◆ REQUIRED ACTION
A word-for-word transcription of every record is needed.
[RECORDS FOR THIS TASK Boundary: Start]
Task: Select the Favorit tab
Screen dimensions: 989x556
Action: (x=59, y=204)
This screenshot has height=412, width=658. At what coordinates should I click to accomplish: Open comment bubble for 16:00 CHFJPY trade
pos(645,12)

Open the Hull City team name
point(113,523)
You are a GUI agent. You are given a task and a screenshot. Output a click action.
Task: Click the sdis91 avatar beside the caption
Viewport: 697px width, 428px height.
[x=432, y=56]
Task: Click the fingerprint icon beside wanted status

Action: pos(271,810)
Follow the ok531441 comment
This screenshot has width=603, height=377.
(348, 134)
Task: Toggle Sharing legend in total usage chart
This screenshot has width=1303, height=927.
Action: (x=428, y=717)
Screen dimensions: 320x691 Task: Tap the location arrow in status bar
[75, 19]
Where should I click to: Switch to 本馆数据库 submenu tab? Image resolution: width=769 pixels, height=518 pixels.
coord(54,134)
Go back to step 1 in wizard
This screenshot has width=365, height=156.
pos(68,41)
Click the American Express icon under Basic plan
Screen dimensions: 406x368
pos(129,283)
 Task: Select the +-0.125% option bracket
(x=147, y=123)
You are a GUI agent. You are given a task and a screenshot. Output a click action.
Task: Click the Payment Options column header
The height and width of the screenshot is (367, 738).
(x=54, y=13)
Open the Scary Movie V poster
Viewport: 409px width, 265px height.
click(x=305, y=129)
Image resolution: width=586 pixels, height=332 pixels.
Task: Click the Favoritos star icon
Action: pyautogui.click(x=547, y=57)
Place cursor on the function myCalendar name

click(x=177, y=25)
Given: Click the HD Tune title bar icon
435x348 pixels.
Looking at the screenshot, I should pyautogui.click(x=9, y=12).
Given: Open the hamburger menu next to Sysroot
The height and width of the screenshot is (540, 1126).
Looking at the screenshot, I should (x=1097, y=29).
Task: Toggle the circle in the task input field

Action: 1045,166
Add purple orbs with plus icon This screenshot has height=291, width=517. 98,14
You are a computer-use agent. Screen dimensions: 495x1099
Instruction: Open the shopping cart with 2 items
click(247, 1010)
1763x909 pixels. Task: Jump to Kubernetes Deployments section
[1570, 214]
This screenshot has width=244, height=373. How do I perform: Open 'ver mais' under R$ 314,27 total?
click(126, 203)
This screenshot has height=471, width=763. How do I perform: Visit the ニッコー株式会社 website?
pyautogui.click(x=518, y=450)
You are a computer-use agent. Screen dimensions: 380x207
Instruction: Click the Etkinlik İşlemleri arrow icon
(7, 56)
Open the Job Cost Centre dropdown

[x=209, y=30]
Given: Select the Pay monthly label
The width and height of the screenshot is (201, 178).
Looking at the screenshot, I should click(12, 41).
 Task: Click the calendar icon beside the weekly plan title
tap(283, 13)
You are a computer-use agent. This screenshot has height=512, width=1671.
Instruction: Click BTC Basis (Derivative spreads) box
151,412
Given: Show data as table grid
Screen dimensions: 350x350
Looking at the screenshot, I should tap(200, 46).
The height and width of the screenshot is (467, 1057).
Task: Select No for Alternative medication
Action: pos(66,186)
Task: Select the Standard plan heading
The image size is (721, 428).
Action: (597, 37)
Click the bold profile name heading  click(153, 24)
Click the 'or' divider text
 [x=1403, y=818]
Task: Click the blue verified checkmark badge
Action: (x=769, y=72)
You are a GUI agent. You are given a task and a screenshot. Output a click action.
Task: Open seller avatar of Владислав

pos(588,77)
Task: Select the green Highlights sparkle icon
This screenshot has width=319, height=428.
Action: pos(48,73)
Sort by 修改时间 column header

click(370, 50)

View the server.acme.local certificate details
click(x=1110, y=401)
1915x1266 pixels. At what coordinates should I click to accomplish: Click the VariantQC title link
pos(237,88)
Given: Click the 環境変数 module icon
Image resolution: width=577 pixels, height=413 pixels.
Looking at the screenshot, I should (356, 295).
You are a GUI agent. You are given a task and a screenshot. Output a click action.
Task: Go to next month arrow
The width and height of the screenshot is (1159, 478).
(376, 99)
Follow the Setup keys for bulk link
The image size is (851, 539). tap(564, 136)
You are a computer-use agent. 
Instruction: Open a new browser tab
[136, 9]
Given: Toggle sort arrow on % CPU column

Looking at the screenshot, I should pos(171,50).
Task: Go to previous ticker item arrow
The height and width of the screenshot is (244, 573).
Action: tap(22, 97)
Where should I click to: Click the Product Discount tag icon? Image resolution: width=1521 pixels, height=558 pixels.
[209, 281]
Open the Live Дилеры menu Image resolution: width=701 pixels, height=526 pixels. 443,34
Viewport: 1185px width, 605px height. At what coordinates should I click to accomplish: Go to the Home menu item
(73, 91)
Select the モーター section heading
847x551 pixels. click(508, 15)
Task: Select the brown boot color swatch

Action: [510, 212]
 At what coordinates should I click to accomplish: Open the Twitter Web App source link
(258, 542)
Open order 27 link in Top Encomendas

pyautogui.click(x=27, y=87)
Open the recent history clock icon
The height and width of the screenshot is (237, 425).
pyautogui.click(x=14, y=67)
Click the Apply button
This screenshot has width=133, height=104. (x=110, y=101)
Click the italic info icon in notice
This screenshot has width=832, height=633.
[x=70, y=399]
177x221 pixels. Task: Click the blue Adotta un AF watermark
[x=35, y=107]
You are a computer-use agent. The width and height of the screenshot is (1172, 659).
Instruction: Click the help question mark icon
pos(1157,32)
[RECORDS FOR THIS TASK Boundary: End]
◆ RESULT OF THIS EXERCISE
Task: Select the Favorit tab
Screen dimensions: 989x556
Action: (x=59, y=204)
This screenshot has height=412, width=658. At what coordinates should I click to accomplish: Open comment bubble for 16:00 CHFJPY trade
pos(645,12)

Open the Hull City team name
point(113,523)
You are a GUI agent. You are given a task and a screenshot. Output a click action.
Task: Click the sdis91 avatar beside the caption
Viewport: 697px width, 428px height.
[x=432, y=56]
Task: Click the fingerprint icon beside wanted status

Action: pos(271,810)
Follow the ok531441 comment
This screenshot has width=603, height=377.
(348, 134)
Task: Toggle Sharing legend in total usage chart
This screenshot has width=1303, height=927.
Action: (x=428, y=717)
Screen dimensions: 320x691 Task: Tap the location arrow in status bar
[75, 19]
Where should I click to: Switch to 本馆数据库 submenu tab? Image resolution: width=769 pixels, height=518 pixels.
coord(54,134)
Go back to step 1 in wizard
This screenshot has width=365, height=156.
pos(68,41)
Click the American Express icon under Basic plan
Screen dimensions: 406x368
pos(129,283)
 Task: Select the +-0.125% option bracket
(x=147, y=123)
You are a GUI agent. You are given a task and a screenshot. Output a click action.
Task: Click the Payment Options column header
The height and width of the screenshot is (367, 738).
(x=54, y=13)
Open the Scary Movie V poster
Viewport: 409px width, 265px height.
click(x=305, y=129)
Image resolution: width=586 pixels, height=332 pixels.
Task: Click the Favoritos star icon
Action: pyautogui.click(x=547, y=57)
Place cursor on the function myCalendar name

click(x=177, y=25)
Given: Click the HD Tune title bar icon
435x348 pixels.
Looking at the screenshot, I should pyautogui.click(x=9, y=12).
Given: Open the hamburger menu next to Sysroot
The height and width of the screenshot is (540, 1126).
Looking at the screenshot, I should (x=1097, y=29).
Task: Toggle the circle in the task input field

Action: 1045,166
Add purple orbs with plus icon This screenshot has height=291, width=517. 98,14
You are a computer-use agent. Screen dimensions: 495x1099
Instruction: Open the shopping cart with 2 items
click(247, 1010)
1763x909 pixels. Task: Jump to Kubernetes Deployments section
[1570, 214]
This screenshot has width=244, height=373. How do I perform: Open 'ver mais' under R$ 314,27 total?
click(126, 203)
This screenshot has height=471, width=763. How do I perform: Visit the ニッコー株式会社 website?
pyautogui.click(x=518, y=450)
You are a computer-use agent. Screen dimensions: 380x207
Instruction: Click the Etkinlik İşlemleri arrow icon
(7, 56)
Open the Job Cost Centre dropdown

[x=209, y=30]
Given: Select the Pay monthly label
The width and height of the screenshot is (201, 178).
Looking at the screenshot, I should click(12, 41).
 Task: Click the calendar icon beside the weekly plan title
tap(283, 13)
You are a computer-use agent. This screenshot has height=512, width=1671.
Instruction: Click BTC Basis (Derivative spreads) box
151,412
Given: Show data as table grid
Screen dimensions: 350x350
Looking at the screenshot, I should tap(200, 46).
The height and width of the screenshot is (467, 1057).
Task: Select No for Alternative medication
Action: pos(66,186)
Task: Select the Standard plan heading
The image size is (721, 428).
Action: (597, 37)
Click the bold profile name heading  click(153, 24)
Click the 'or' divider text
 [x=1403, y=818]
Task: Click the blue verified checkmark badge
Action: (x=769, y=72)
You are a GUI agent. You are given a task and a screenshot. Output a click action.
Task: Open seller avatar of Владислав

pos(588,77)
Task: Select the green Highlights sparkle icon
This screenshot has width=319, height=428.
Action: pos(48,73)
Sort by 修改时间 column header

click(370, 50)

View the server.acme.local certificate details
click(x=1110, y=401)
1915x1266 pixels. At what coordinates should I click to accomplish: Click the VariantQC title link
pos(237,88)
Given: Click the 環境変数 module icon
Image resolution: width=577 pixels, height=413 pixels.
Looking at the screenshot, I should (356, 295).
You are a GUI agent. You are given a task and a screenshot. Output a click action.
Task: Go to next month arrow
The width and height of the screenshot is (1159, 478).
(376, 99)
Follow the Setup keys for bulk link
The image size is (851, 539). tap(564, 136)
You are a computer-use agent. 
Instruction: Open a new browser tab
[136, 9]
Given: Toggle sort arrow on % CPU column

Looking at the screenshot, I should pos(171,50).
Task: Go to previous ticker item arrow
The height and width of the screenshot is (244, 573).
Action: tap(22, 97)
Where should I click to: Click the Product Discount tag icon? Image resolution: width=1521 pixels, height=558 pixels.
[209, 281]
Open the Live Дилеры menu Image resolution: width=701 pixels, height=526 pixels. 443,34
Viewport: 1185px width, 605px height. At what coordinates should I click to accomplish: Go to the Home menu item
(73, 91)
Select the モーター section heading
847x551 pixels. click(508, 15)
Task: Select the brown boot color swatch

Action: [510, 212]
 At what coordinates should I click to accomplish: Open the Twitter Web App source link
(258, 542)
Open order 27 link in Top Encomendas

pyautogui.click(x=27, y=87)
Open the recent history clock icon
The height and width of the screenshot is (237, 425).
pyautogui.click(x=14, y=67)
Click the Apply button
This screenshot has width=133, height=104. (x=110, y=101)
Click the italic info icon in notice
This screenshot has width=832, height=633.
[x=70, y=399]
177x221 pixels. Task: Click the blue Adotta un AF watermark
[x=35, y=107]
You are a computer-use agent. The width and height of the screenshot is (1172, 659).
Instruction: Click the help question mark icon
pos(1157,32)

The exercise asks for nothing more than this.